The new report of the Commission for Africa advocates a further big heave

A new Commission for Africa report, Still Our Common Interest, agrees. The original 2005 report was probably the most authoritative (certainly the most weighty) argument for a big heave; and it concluded (among other things) that donors should treble their aid to Africa.  The updated 2010 report reiterates that view, celebrates the progress that has been made, and calls for donors to increase their aid, including – very oddly – a proposal for a new Global Fund for Education.

Probably the biggest announcement this week, which sits squarely in the big heave narrative, was for a new UN Global Strategy for Women and Children’s Health.  As I argued here the other day, the focus on women and children’s health is welcome, but this is no strategy: it is another list of spending commitments, which the UN press release says is worth $40 billion. The only interesting feature of it is that it lists commitments by private companies and NGOs as well as official donors.  All very big heave; all very retro.

Narrative 2: More accountability leads to better institutions

While the UN institutions and the NGOs promote the big heave, donor governments, particularly the US and UK, are beginning to tell a different story which focuses on the need for more transparent and accountable institutions, both in developing countries and in the international development system.  This was most evident in President Obama’s speech which announced a new US development strategy.   President Obama explicitly distanced himself from the big heave:

“This is the reality we must face — that if the international community just keeps doing the same things the same way, we may make some modest progress here and there, but we will miss many development goals.”

Both the US and the UK government argue that the efforts of donors should be measured not by what is spent, but by what is achieved, both by aid and by other policies.  Cynics might think this is preparing the ground for aid cuts in the face of tight government budgets, though this does not appear to be the motive of the UK government which has committed to increasing aid to 0.7% of GDP by 2013.

The emphasis in the new US policy on growth as the permanent path out of poverty is not as new as the President’s speech implies; but the renewed emphasis will be welcome to those who think that the importance of growth is sometimes forgotten. As Lant Pritchett writes:

The “development is about more than growth” backlash, which had important elements of truth, easily got carried away into “development isn’t at all about growth” and it is good to see economic growth back front and center of development objectives.

A more novel feature of the new US policy is the emphasis on investing in systems and institutions, for service delivery, public administration, and other government functions, and the importance of country ownership.  This is new for the US.  For many European donors it is this reasoning that brought them to give more of their aid through governments as budget support, so this new US approach will be seen as a welcome conversion.

What is striking about this narrative is the emphasis it puts on transparency and accountability as ways to make institutions work better.  President Obama set out the argument in his General Assembly speech the following day:

The arc of human progress has been shaped by individuals with the freedom to assemble and by organizations outside of government that insisted upon democratic change and by free media that held the powerful accountable.   … In all parts of the world, we see the promise of innovation to make government more open and accountable. Now, we must build on that progress. And when we gather back here next year, we should bring specific commitments to promote transparency; to fight corruption; to energize civic engagement; and to leverage new technologies so that we strengthen the foundation of freedom in our own countries, while living up to ideals that can light the world.
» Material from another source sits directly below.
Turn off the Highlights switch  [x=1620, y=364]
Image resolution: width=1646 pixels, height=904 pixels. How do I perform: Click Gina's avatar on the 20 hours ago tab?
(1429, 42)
This emphasis on accountability seems to resonate closely with the approach of the UK Government.  The UK International Development Secretary, Andrew Mitchell, set out a similar argument in his first major speech, in which he emphasized outputs and outcomes rather than inputs, and launched the new UK Aid Transparency Guarantee.   Paul Collier and Jamie Drummond, writing in the Guardian, make a similar point about the need for transparency and accountability in the use of natural resources.

The 32 page outcome document, Keeping the Promise, sets out the usual long list of activities which with increased political commitment .. could be replicated and scaled up for accelerating progress.  But experienced communiqué watchers (like Lawrence Haddad) also detect a new theme: the need for more citizen-led monitoring of delivery.  For example, the outcome document calls on donors to:

[Work] towards greater transparency and accountability in international development cooperation, in both donor and developing countries, focusing on adequate and predictable financial resources as well as their improved quality and targeting; …. To build on progress achieved in ensuring that ODA is used effectively, we stress the importance of democratic governance, improved transparency and accountability, and managing for results.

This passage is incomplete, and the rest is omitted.